> **Task instructions**: With pictures excluded, copy word for word the lines in the data below from the line containing "Given: Click the" through the line containing "Select Шаг 1 in the step sidebar".

> **Information shown**:
+--

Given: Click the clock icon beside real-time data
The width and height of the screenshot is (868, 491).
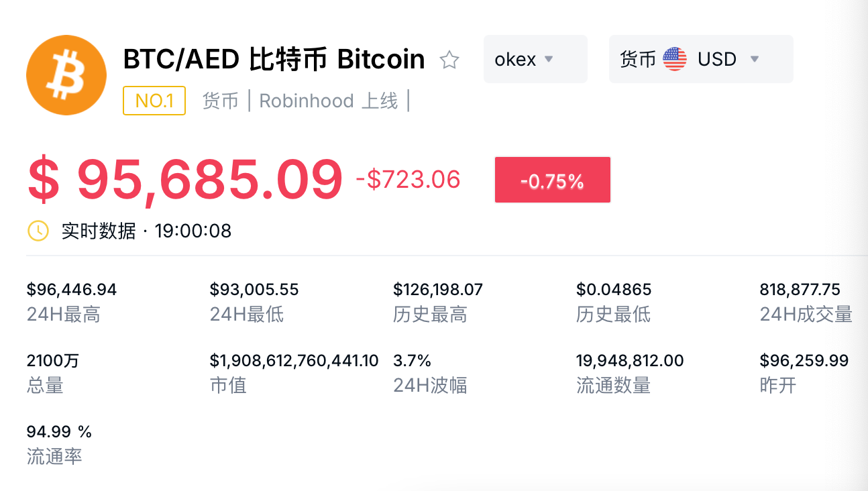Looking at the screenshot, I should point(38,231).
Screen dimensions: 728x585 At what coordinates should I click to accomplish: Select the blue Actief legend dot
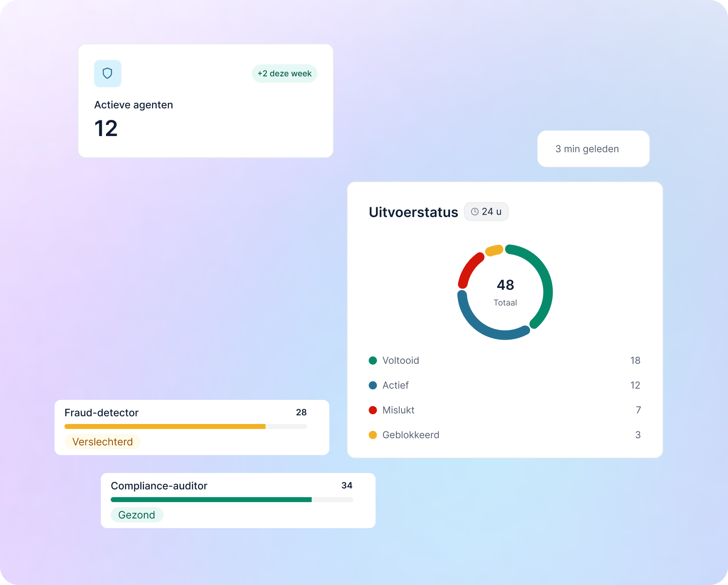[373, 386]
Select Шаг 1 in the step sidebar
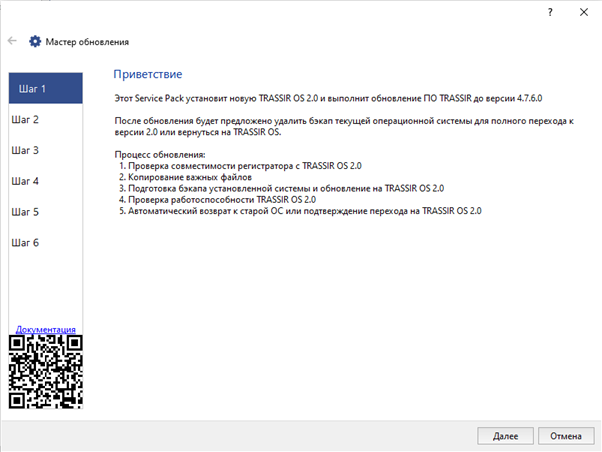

+--

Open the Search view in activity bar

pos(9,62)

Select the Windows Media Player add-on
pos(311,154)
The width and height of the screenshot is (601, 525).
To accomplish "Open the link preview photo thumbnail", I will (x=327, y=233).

+--

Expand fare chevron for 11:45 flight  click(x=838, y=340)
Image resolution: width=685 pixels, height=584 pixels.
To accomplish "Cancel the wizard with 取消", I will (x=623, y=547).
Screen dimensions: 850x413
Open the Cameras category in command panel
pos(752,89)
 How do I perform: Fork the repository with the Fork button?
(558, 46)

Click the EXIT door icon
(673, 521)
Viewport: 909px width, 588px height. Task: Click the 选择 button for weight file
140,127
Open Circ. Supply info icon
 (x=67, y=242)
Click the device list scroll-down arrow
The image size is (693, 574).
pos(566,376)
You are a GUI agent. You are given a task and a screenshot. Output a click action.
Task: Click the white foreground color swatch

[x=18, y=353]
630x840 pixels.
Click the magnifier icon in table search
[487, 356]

+--

> **Result**:
Given: Click the clock icon beside real-time data
The width and height of the screenshot is (868, 491).
Looking at the screenshot, I should point(38,231).
Screen dimensions: 728x585 At what coordinates should I click to accomplish: Select the blue Actief legend dot
[373, 386]
Select Шаг 1 in the step sidebar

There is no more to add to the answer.